Editorial
Histórias com gente dentro
Por trás de um paciente, há sempre um nome, um apelido, uma família, um grupo de amigos, uma comunidade.
Quem já passou pela experiência de entrar numa unidade de cuidados intensivos, na qualidade de doente ou de simples visitante, decerto recordará o silêncio, entrecortado pelo apito compassado, que marca o ritmo de vidas em suspensão.
É um som ténue, mas que, por vezes, assinala a fronteira entre a vida e a morte. Nestas salas, não importa o tipo de doença. Só importa vencer a batalha.
Há quem por lá passe e não resista, mas também há quem dali saia recuperado, com uma história para contar.
Quem lá trabalha todos os dias acumula ‘vitórias’ e ‘derrotas’, num somatório de histórias, que nem sempre são fáceis de (di)gerir.
Por trás de um paciente, há sempre um nome, um apelido, uma família, um grupo de amigos, uma comunidade.
E os últimos dois anos foram especialmente duros para os profissionais de saúde em geral e para os médicos e enfermeiros afectos às unidades de cuidados intensivos em particular.
Ainda hoje, volvidos tantos meses, são muitos os que carregam as marcas das horas que passaram a trabalhar artilhados, da cabeça aos pés, com equipamentos de protecção individual.
São cicatrizes na pele, mas não tão profundas psicologicamente como aquelas que ficaram quando se ouviu um doente despedir-se da mulher e dos filhos, antes de lhe ser induzido o coma, e depois foi preciso comunicar a essa mesma mulher e filhos que o seu ente querido não tinha resistido.

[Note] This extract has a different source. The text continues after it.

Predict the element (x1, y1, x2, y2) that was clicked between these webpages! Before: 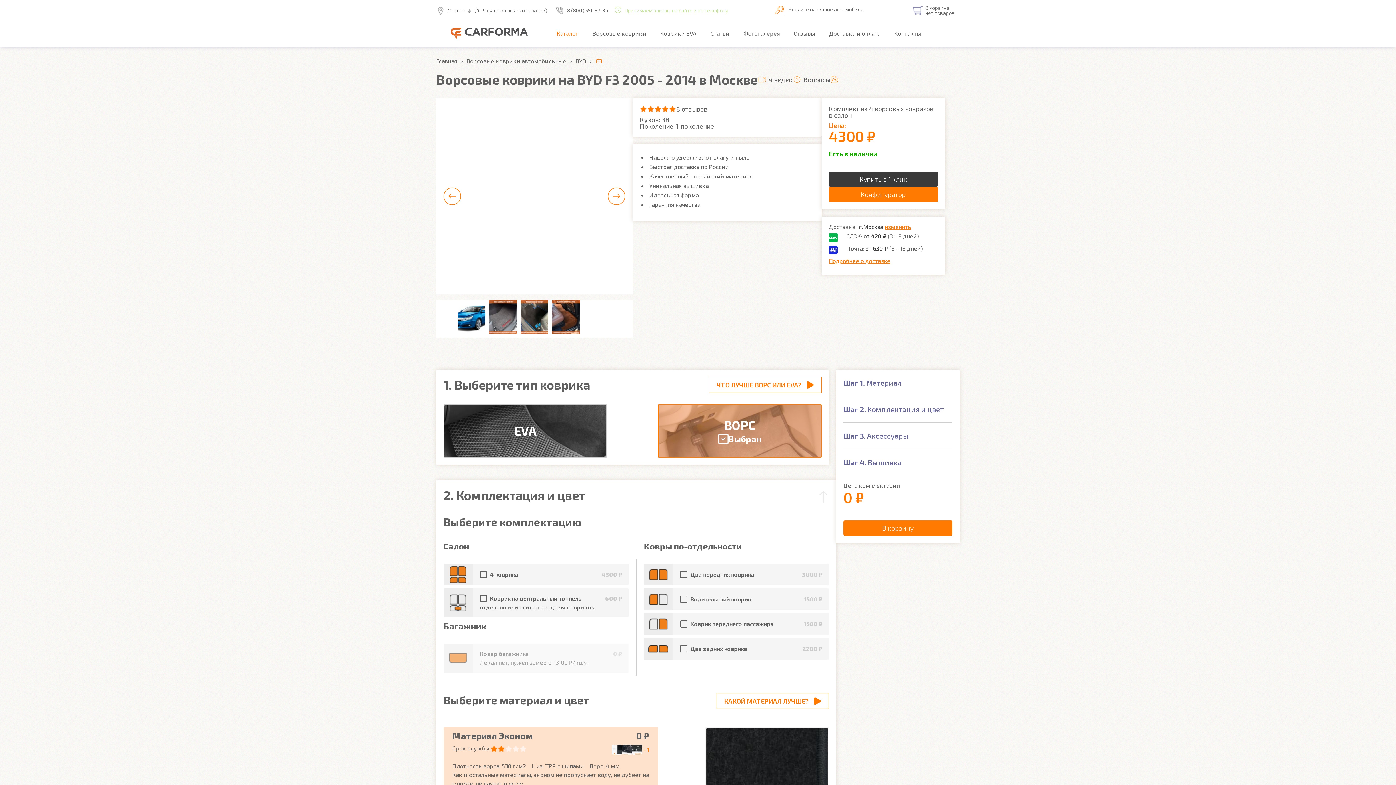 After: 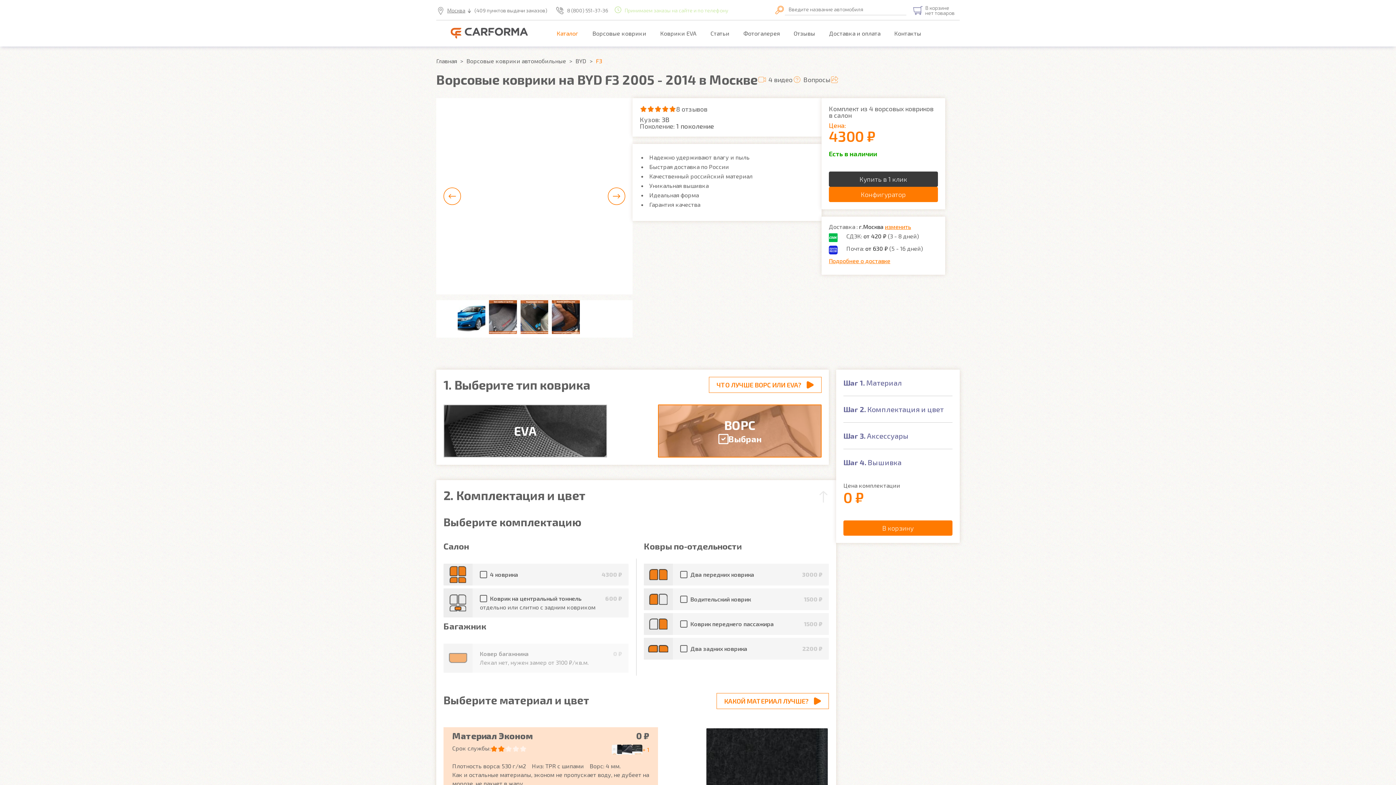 Action: label: 8 (800) 551-37-36 bbox: (552, 8, 613, 13)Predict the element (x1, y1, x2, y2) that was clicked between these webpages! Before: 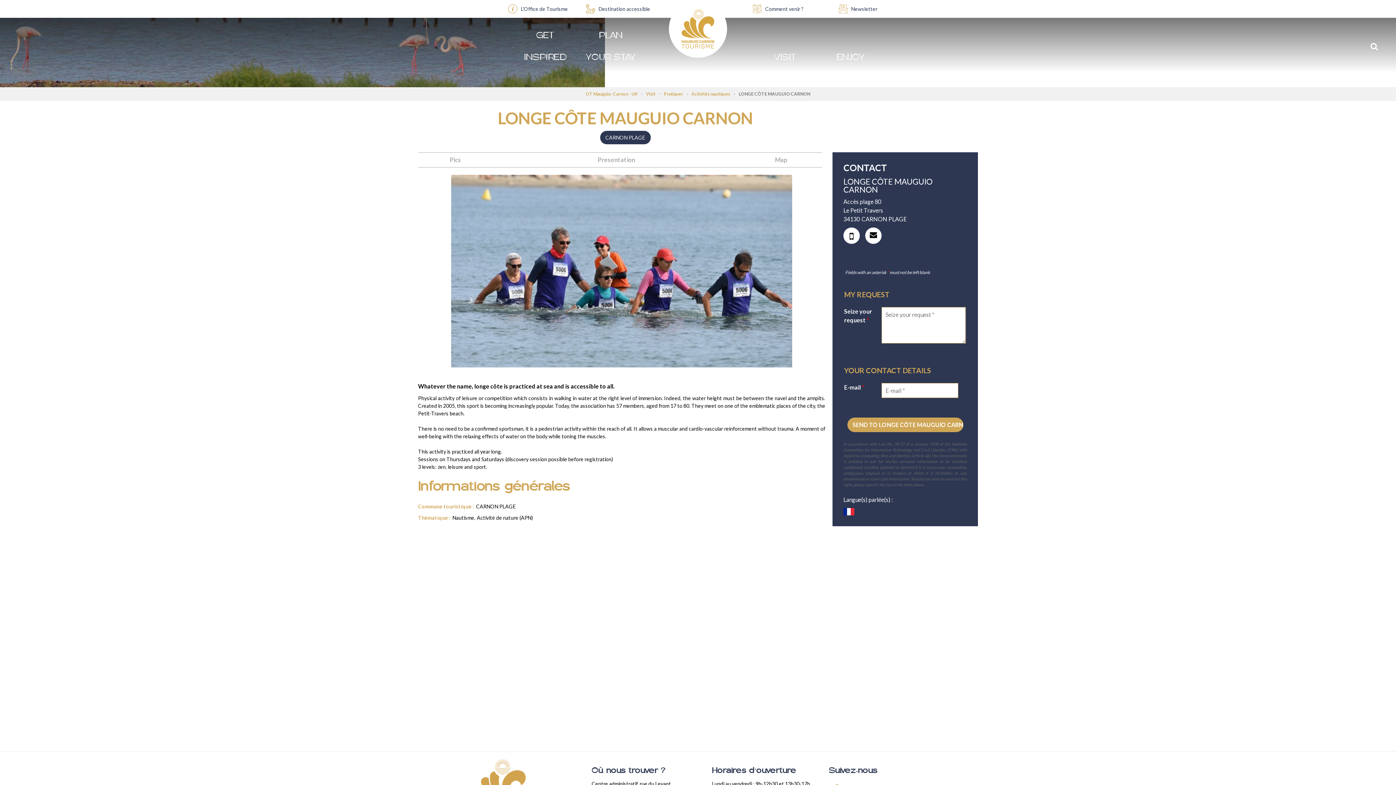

À parte deste confronto permanente com os sentimentos alheios, estes profissionais de saúde tiveram ainda de lidar com pontuais tiques de sobranceria.
Mesmo às portas de ficarem dependentes de uma máquina para respirar, houve pacientes que se revelaram verdadeiros testes à paciência.
Ora porque tinham posses e se julgavam com capacidade para comprar a cura, ora porque tinham filhos doutores e duvidavam do conhecimento dos jovens médicos que encontravam pela frente.
A todos foi preciso responder com o mesmo grau de entrega, profissionalismo e humanismo. Sem olhar à idade, ao estatuto social, à personalidade, à cor, à raça ou crença religiosa.
É disso que nos falam os profissionais de saúde da Unidade de Cuidados Intensivos (UCI) do hospital de Leiria, no trabalho de abertura desta semana no JORNAL DE LEIRIA. Para ler e reflectir.